In an attempt to lighten up your day, I thought I would pass on some humor

I received this morning. I hope it gives you a laugh.

Janis

>

> Q. What does HMO stand for?

> A. This is actually a variation of the phrase, " Hey, Moe! " Its roots go

> back to a concept pioneered by Doctor Moe , who discovered

> that a patient could be made to forget about the pain in his foot if

> he was poked hard enough in the eyes. Modern practice replaces the

> physical finger poke with hi-tech equivalents such as voice mail and

> referral slips, but the result remains the same.

>

> Q. Do all diagnostic procedures require pre-certification?

> A. No. Only those you need.

>

> Q. I just joined a new HMO. How difficult will it be to choose the

> doctor I want?

> A. Just slightly more difficult than choosing your parents. Your

> insurer will provide you with a book listing all the doctors who were

> participating in the plan at the time the information was gathered.

> These doctors basically fall into two categories -- those who are no

> longer accepting new patients, and those who will see you but are no

> longer part of the plan. But don't worry -- the remaining doctor who

> is still in the plan and accepting new patients has an office just a

> half day's drive away!

>

> Q. What are pre-existing conditions?

> A. This is a phrase used by the grammatically challenged when they

> want to talk about existing conditions. Unfortunately, we appear

> to be pre-stuck with it.

>

> Q. Well, can I get coverage for my pre-existing conditions?

> A. Certainly, as long as they don't require any treatment.

>

> Q. What happens if I want to try alternative forms of medicine?

> A. You'll need to find alternative forms of payment.

>

> Q. My pharmacy plan only covers generic drugs, but I need the name

> brand. I tried the generic medication, but it gave me a stomach

> ache. What should I do?

> A. Poke yourself in the eye.

>

> Q. I have an 80/20 plan with a $200 deductible and a $2,000 yearly

> cap.
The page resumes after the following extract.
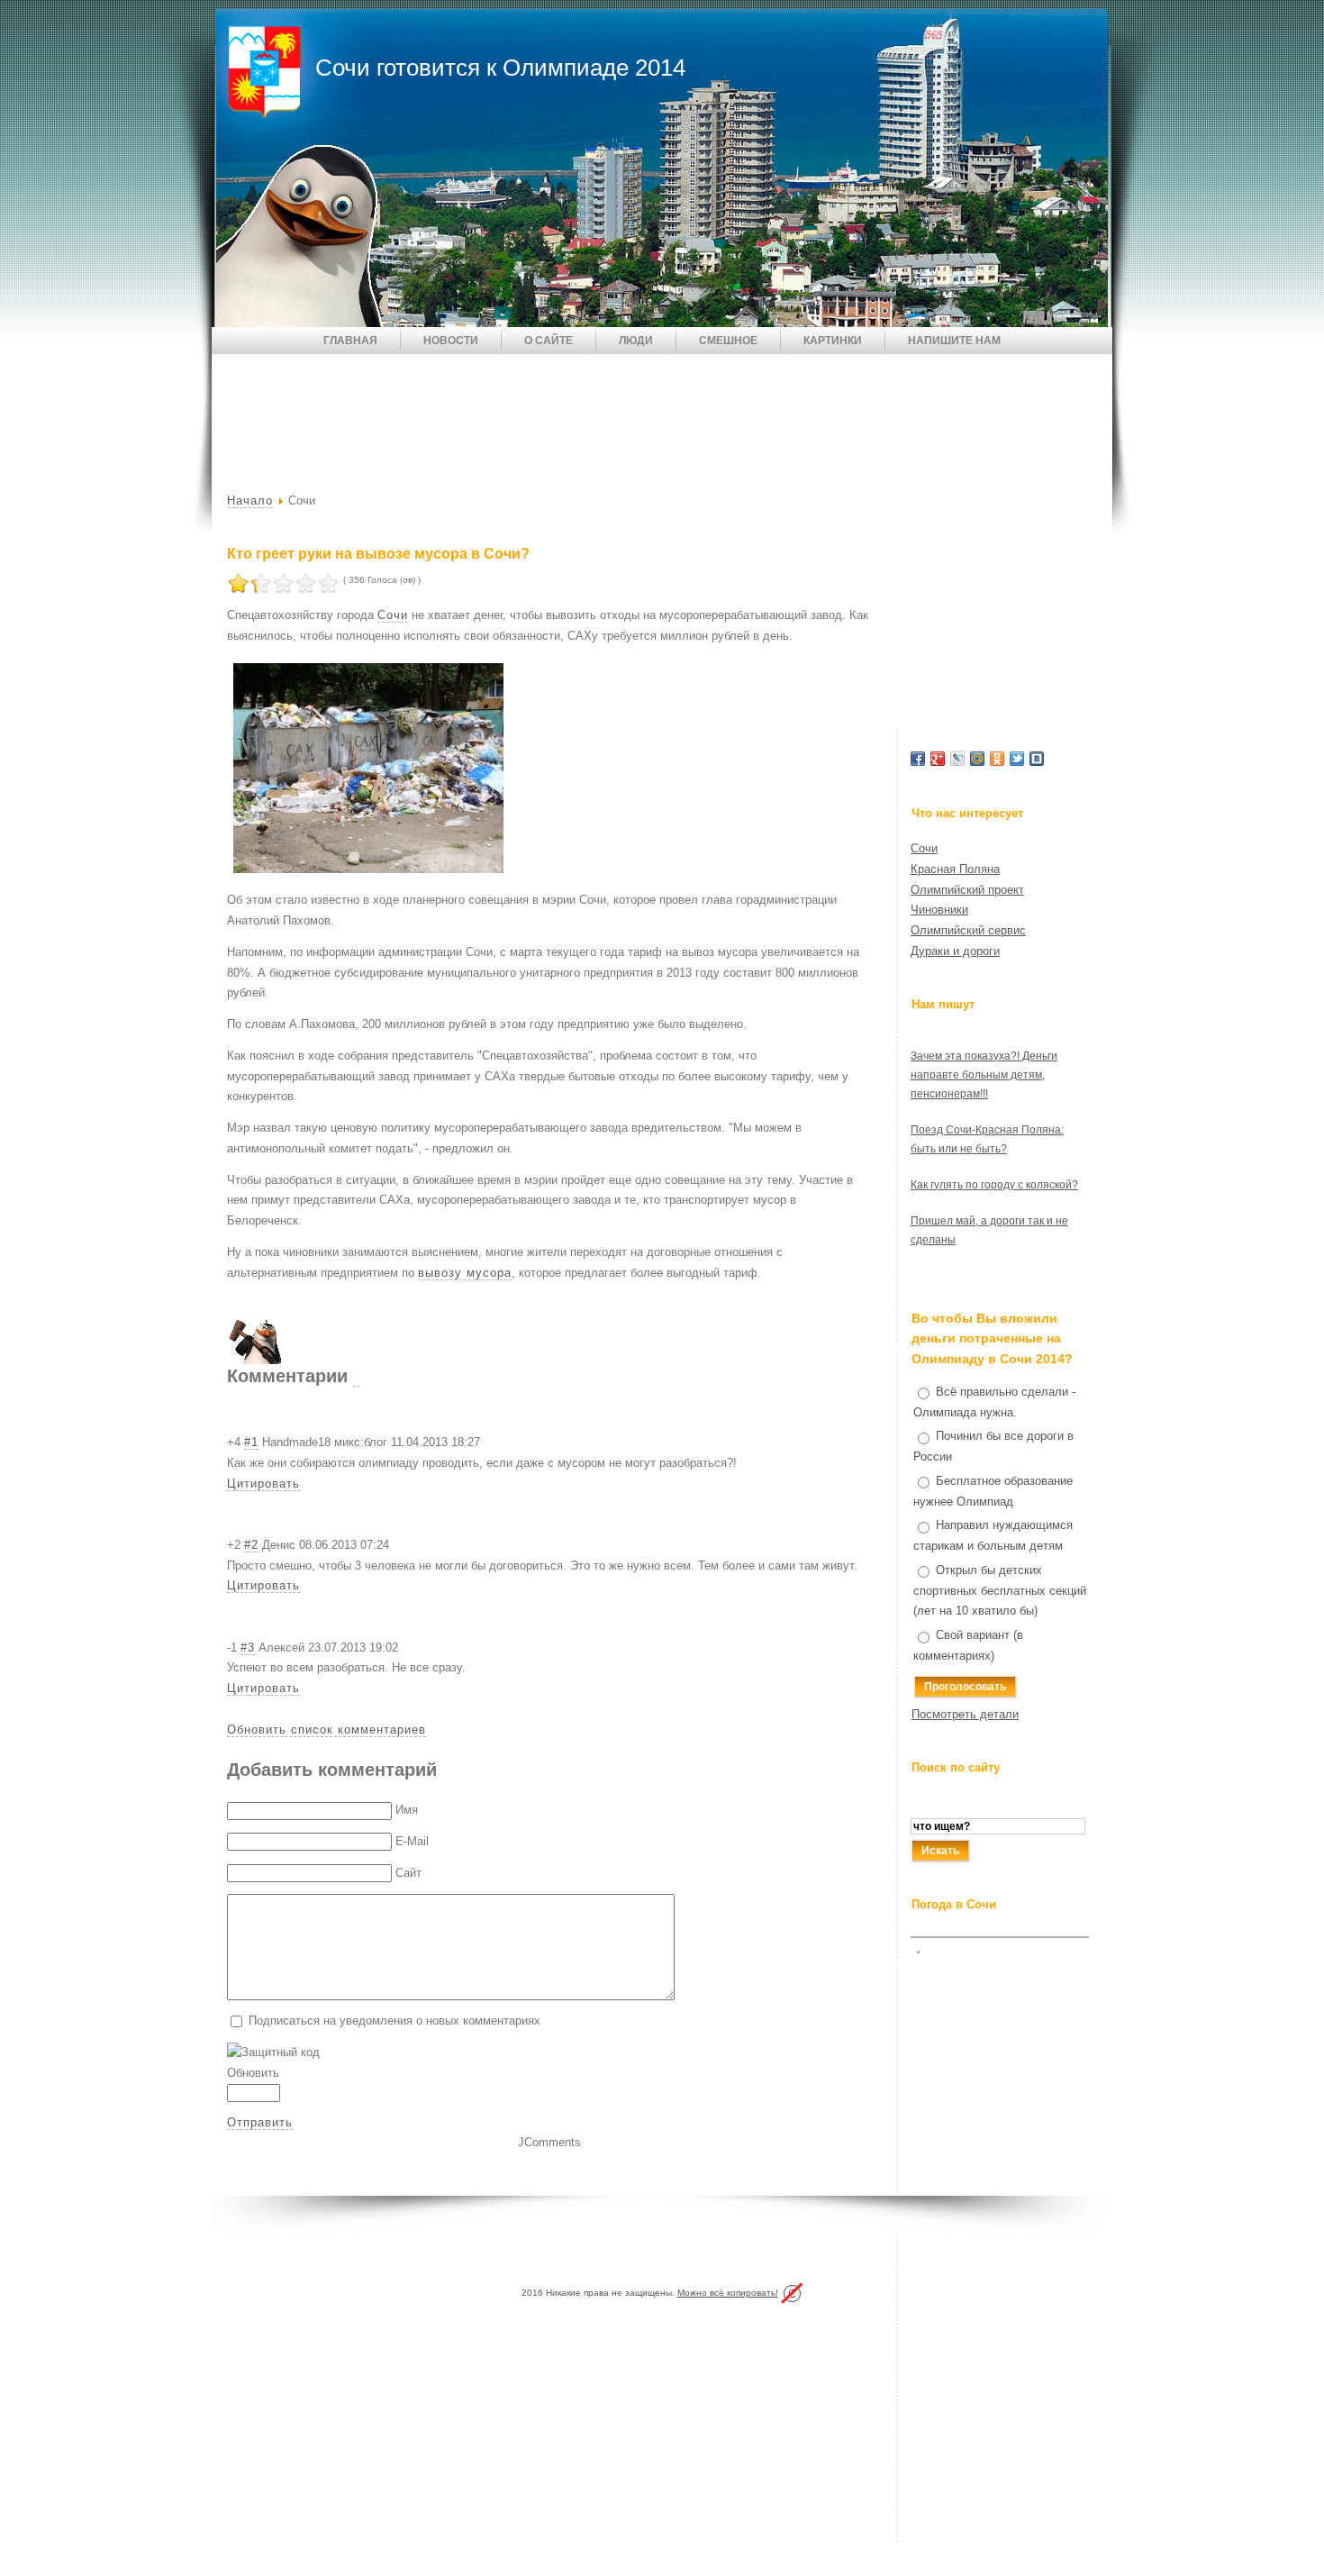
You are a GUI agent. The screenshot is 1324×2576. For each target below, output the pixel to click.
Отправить (260, 2122)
My insurer reimbursed the doctor for my out-patient surgery,

> but I'd already paid my bill. What should I do?

> A. You have two choices. Your doctor can sign the reimbursement

> check over to you, or you can ask him to invest the money for you in

> one of those great offers that only doctors and dentists hear about,

> like windmill farms or frog hatcheries.

>

> Q. What should I do if I get sick while traveling?

> A. Try sitting in a different part of the bus.

>

> Q. No, I mean what if I'm away from home and I get sick?

> A. You really shouldn't do that. You'll have a hard time seeing

> your primary care physician. It's best to wait until you return,

> and then get sick.

>

> Q. I think I need to see a specialist, but my doctor insists he can

> handle my problem. Can a general practitioner really perform a

> heart transplant right in his office?

> A. Hard to say, but considering that all you're risking is the $10

> co-payment, there's no harm giving him a shot at it.

>

> Q. What accounts for the largest portion of health care costs?

> A. Doctors trying to recoup their investment losses.

>

> Q. Will health care be any different in the next century?

> A. No, but if you call right now, you might get an appointment by then.